> **What you will do**
Return the lines of the records without change, starting at the line that contains "Click the page" and ending after the line that contains "tap(1016, 63)".

> **Provided material**
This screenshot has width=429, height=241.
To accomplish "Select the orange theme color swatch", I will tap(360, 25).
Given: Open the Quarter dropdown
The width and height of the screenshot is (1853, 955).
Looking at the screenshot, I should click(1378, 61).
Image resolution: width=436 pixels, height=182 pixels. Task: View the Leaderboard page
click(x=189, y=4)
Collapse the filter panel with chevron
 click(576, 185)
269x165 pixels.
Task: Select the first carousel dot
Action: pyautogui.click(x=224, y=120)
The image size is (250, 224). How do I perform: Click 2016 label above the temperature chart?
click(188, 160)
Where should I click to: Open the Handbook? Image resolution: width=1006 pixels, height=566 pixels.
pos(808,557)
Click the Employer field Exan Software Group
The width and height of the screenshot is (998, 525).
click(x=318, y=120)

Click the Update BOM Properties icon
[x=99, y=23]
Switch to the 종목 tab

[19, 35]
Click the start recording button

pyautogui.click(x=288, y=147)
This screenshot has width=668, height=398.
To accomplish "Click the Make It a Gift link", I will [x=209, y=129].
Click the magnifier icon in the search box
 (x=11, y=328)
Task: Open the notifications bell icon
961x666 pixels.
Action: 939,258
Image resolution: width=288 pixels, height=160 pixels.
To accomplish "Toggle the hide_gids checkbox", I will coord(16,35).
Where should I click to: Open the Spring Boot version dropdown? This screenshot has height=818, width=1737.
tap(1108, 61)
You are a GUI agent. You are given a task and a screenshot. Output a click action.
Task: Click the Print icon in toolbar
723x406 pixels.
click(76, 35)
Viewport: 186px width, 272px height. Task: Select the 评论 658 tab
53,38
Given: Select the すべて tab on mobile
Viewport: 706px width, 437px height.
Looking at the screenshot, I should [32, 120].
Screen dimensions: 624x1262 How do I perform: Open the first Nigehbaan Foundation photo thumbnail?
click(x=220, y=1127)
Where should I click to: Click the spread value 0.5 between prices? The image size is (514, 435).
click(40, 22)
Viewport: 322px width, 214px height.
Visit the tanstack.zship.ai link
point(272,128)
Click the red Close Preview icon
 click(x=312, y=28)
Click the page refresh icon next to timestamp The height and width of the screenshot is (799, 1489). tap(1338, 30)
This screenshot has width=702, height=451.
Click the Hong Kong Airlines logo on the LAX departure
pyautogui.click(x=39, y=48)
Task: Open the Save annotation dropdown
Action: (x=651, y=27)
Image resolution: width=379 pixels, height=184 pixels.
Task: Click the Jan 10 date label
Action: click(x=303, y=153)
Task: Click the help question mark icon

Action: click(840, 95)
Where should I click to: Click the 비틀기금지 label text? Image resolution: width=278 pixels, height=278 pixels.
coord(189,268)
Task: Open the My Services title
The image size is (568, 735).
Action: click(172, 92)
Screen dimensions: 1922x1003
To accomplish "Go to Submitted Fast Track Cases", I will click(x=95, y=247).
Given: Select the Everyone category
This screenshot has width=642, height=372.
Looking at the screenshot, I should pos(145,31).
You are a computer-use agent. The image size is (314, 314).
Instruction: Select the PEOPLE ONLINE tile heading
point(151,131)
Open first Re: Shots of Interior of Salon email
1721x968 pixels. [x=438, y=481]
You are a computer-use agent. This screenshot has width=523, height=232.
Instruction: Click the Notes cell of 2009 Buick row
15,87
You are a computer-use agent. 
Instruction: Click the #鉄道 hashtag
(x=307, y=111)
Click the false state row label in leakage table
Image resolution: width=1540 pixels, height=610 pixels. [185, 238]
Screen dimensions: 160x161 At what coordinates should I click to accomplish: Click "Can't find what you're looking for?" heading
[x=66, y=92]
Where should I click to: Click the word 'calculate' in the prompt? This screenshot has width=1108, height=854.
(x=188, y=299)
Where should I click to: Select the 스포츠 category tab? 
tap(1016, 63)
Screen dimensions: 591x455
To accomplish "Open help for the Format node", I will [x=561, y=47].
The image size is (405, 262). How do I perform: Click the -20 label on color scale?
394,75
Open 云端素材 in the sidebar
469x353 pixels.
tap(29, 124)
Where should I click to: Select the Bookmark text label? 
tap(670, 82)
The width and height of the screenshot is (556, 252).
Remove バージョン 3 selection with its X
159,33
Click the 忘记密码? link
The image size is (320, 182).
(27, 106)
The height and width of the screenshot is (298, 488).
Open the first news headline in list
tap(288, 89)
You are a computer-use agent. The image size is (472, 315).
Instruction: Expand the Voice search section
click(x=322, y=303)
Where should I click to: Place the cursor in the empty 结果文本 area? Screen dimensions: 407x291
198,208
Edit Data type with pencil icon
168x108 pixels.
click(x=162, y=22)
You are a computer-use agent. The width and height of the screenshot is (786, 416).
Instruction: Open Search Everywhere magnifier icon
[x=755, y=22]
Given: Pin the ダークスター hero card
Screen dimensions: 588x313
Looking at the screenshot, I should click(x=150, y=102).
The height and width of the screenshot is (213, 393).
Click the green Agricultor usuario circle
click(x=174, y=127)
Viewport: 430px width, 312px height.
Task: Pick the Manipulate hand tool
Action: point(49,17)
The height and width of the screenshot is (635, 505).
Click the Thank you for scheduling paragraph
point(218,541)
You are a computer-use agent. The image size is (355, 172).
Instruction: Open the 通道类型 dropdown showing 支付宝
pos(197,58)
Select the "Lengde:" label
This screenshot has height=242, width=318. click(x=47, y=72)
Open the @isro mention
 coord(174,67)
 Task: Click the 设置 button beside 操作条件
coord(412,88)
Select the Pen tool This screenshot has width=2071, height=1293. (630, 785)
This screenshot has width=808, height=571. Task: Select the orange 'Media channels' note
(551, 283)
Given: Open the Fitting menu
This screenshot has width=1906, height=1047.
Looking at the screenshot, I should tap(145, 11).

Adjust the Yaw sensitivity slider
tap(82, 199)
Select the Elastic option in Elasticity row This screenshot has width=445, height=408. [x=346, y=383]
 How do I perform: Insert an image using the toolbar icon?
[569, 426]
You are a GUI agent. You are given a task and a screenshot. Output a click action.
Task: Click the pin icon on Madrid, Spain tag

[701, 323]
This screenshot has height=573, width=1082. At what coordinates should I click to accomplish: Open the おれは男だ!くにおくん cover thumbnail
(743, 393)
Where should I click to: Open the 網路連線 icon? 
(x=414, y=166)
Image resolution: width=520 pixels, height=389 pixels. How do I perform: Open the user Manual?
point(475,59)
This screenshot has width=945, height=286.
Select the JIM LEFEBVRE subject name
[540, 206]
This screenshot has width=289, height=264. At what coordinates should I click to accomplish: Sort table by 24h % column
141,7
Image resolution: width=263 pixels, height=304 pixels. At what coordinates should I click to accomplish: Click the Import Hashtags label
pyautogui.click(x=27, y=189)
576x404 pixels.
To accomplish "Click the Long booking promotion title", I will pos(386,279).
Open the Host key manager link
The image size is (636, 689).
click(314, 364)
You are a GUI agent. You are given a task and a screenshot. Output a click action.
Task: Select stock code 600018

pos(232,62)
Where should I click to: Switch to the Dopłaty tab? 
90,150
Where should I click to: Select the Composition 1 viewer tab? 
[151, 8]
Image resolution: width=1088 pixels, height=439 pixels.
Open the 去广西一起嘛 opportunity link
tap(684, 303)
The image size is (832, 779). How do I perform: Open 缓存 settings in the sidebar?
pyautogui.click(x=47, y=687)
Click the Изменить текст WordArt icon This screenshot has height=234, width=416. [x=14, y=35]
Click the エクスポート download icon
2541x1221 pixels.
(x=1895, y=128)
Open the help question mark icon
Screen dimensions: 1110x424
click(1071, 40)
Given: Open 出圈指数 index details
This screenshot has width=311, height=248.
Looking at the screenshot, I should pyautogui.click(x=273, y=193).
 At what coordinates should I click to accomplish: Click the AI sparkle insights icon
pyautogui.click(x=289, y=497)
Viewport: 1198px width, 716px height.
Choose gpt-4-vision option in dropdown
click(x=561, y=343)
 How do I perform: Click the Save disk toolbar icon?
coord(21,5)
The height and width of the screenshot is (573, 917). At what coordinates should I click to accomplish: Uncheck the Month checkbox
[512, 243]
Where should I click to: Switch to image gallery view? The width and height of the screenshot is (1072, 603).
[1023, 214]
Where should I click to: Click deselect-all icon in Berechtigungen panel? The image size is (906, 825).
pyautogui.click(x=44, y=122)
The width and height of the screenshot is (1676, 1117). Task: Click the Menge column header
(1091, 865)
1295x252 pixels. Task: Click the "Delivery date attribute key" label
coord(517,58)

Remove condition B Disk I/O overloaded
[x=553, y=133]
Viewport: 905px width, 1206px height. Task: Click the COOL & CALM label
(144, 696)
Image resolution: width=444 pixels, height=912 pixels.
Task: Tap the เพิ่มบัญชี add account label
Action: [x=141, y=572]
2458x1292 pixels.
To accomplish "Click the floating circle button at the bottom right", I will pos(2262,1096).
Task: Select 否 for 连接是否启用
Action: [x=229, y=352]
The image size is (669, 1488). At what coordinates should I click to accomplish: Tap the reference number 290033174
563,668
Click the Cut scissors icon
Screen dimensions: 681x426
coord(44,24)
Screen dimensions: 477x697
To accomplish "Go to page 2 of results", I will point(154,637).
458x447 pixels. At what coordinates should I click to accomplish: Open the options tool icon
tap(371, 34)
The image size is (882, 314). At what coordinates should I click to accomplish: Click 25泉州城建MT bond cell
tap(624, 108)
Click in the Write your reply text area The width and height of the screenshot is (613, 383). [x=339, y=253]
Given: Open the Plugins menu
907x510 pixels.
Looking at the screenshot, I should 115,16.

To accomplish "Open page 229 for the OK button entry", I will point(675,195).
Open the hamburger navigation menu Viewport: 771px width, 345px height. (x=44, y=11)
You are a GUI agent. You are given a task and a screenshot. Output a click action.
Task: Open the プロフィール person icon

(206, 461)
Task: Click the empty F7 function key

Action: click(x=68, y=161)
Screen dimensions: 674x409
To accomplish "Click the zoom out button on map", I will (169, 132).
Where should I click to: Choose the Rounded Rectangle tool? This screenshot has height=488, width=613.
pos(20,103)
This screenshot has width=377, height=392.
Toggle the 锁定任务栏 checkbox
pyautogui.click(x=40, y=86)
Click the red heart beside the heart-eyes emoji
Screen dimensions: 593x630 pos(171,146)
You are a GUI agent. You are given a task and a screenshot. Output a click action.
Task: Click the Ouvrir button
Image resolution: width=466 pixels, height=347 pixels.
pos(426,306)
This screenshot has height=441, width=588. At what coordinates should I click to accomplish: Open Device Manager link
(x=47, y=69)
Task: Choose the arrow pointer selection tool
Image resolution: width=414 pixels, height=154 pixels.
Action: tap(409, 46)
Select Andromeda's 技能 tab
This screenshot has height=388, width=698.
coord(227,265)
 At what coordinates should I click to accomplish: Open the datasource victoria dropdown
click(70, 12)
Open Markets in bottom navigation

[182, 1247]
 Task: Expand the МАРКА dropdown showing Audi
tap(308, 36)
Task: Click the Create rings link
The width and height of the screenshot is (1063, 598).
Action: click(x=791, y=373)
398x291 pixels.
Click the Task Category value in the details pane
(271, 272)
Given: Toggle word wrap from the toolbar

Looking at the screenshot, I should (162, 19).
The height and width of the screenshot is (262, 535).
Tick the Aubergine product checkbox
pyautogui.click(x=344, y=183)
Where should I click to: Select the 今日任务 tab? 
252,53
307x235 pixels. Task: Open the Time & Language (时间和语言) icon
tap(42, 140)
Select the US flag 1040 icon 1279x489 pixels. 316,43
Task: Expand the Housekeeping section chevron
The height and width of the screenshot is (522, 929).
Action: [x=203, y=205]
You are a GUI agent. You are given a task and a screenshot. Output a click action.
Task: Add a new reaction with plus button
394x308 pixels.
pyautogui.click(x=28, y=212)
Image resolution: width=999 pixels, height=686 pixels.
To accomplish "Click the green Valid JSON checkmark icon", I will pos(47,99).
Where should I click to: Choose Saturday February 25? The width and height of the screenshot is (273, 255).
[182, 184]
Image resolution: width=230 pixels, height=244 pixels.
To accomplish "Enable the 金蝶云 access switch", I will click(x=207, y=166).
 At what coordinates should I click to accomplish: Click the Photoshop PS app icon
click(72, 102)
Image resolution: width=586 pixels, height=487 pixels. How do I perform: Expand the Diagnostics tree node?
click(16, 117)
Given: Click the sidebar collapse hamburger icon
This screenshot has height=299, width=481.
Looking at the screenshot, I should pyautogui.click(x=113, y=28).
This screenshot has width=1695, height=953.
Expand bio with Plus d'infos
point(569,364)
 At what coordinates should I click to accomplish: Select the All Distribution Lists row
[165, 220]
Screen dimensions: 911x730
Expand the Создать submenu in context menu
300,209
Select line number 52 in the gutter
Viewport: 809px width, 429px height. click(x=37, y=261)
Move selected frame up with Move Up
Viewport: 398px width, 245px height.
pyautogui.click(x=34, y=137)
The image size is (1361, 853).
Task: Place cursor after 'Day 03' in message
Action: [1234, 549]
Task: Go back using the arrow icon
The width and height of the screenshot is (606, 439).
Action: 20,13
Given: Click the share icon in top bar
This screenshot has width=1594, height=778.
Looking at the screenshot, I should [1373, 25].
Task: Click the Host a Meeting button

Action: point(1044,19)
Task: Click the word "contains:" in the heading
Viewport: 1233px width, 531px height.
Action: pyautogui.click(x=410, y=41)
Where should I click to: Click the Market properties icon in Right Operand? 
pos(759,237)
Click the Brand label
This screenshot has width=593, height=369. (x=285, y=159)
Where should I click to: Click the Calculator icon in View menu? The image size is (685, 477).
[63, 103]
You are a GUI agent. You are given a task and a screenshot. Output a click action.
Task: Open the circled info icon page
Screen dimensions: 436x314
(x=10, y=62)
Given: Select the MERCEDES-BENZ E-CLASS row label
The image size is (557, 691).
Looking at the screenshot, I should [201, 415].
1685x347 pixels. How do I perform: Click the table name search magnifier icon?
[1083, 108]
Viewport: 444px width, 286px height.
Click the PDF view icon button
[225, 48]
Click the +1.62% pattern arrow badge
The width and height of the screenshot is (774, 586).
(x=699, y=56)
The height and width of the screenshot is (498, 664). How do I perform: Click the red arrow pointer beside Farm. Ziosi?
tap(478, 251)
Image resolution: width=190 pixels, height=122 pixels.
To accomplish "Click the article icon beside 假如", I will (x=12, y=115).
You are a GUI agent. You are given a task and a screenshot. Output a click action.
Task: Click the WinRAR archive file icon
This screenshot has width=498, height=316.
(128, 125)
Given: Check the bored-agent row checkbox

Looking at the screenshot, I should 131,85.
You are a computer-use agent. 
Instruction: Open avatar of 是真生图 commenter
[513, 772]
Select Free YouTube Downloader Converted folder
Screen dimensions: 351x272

> **Answer for this exercise**
Click the page refresh icon next to timestamp The height and width of the screenshot is (799, 1489). tap(1338, 30)
This screenshot has width=702, height=451.
Click the Hong Kong Airlines logo on the LAX departure
pyautogui.click(x=39, y=48)
Task: Open the Save annotation dropdown
Action: (x=651, y=27)
Image resolution: width=379 pixels, height=184 pixels.
Task: Click the Jan 10 date label
Action: click(x=303, y=153)
Task: Click the help question mark icon

Action: click(840, 95)
Where should I click to: Click the 비틀기금지 label text? Image resolution: width=278 pixels, height=278 pixels.
coord(189,268)
Task: Open the My Services title
The image size is (568, 735).
Action: click(172, 92)
Screen dimensions: 1922x1003
To accomplish "Go to Submitted Fast Track Cases", I will click(x=95, y=247).
Given: Select the Everyone category
This screenshot has width=642, height=372.
Looking at the screenshot, I should pos(145,31).
You are a computer-use agent. The image size is (314, 314).
Instruction: Select the PEOPLE ONLINE tile heading
point(151,131)
Open first Re: Shots of Interior of Salon email
1721x968 pixels. [x=438, y=481]
You are a computer-use agent. This screenshot has width=523, height=232.
Instruction: Click the Notes cell of 2009 Buick row
15,87
You are a computer-use agent. 
Instruction: Click the #鉄道 hashtag
(x=307, y=111)
Click the false state row label in leakage table
Image resolution: width=1540 pixels, height=610 pixels. [185, 238]
Screen dimensions: 160x161 At what coordinates should I click to accomplish: Click "Can't find what you're looking for?" heading
[x=66, y=92]
Where should I click to: Click the word 'calculate' in the prompt? This screenshot has width=1108, height=854.
(x=188, y=299)
Where should I click to: Select the 스포츠 category tab? 
tap(1016, 63)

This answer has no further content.